The Law Council said today it is opposed to any blanket ban on advertising by personal injury lawyers, arguing they are unnecessary and “amount to little more than an attack on a victim’s right to information”.

“It is in the best interests of the public that personal injury advertising is carefully regulated rather than banned, and the Law Council will be making a strong and detailed submission to the taskforce which will set out clear reasons why this should be the case,” Law Council president John Corcoran said.

The NSW government has had advertising restrictions since 2005, but some firms have evaded the regulations with disclaimers and pop-up permission screens on their websites.

As the Sydney Morning Herald reported, the NSW Attorney-General, John Hatzistergos has said such practices are “predatory, deceptive and sully the reputation of those professional and responsible law firms who make up their greater part of the legal services industry”.

He said some firms continue to advertise in print, on radio, online and over the phone in defiance of the laws.

In some cases they use middlemen who offer “compensation claims” advice to prospective clients, he said.

“Some of these law firms … in my opinion, bring the whole profession into disrepute,” Hatzistergos said.

But the Law Council’s Corcoran says personal injury lawyers provide a “vital service” to vulnerable people.

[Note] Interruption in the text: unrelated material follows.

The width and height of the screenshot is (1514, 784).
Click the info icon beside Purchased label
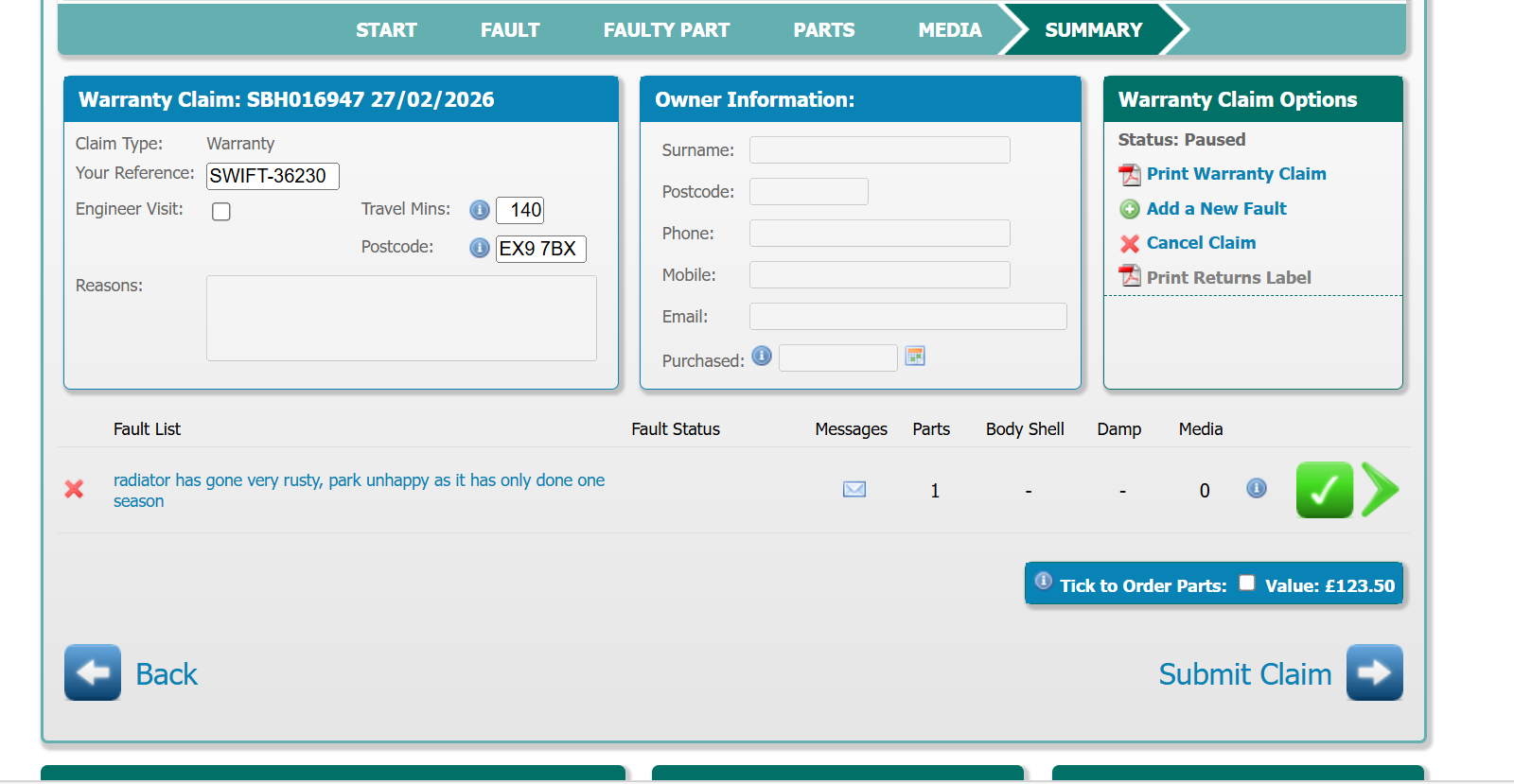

“Legal aid rarely extends to civil claims and injured people often rely on lawyers to act on a conditional fee basis to gain any compensation. Banning advertising in these areas makes it more difficult for injured people to find a lawyer willing to assist them,” he said.

He said it is appropriate to regulate advertising to ensure it meets high professional standards in the legal sector. “However, wholesale bans on advertising by lawyers is an over-reaction and should not occur.”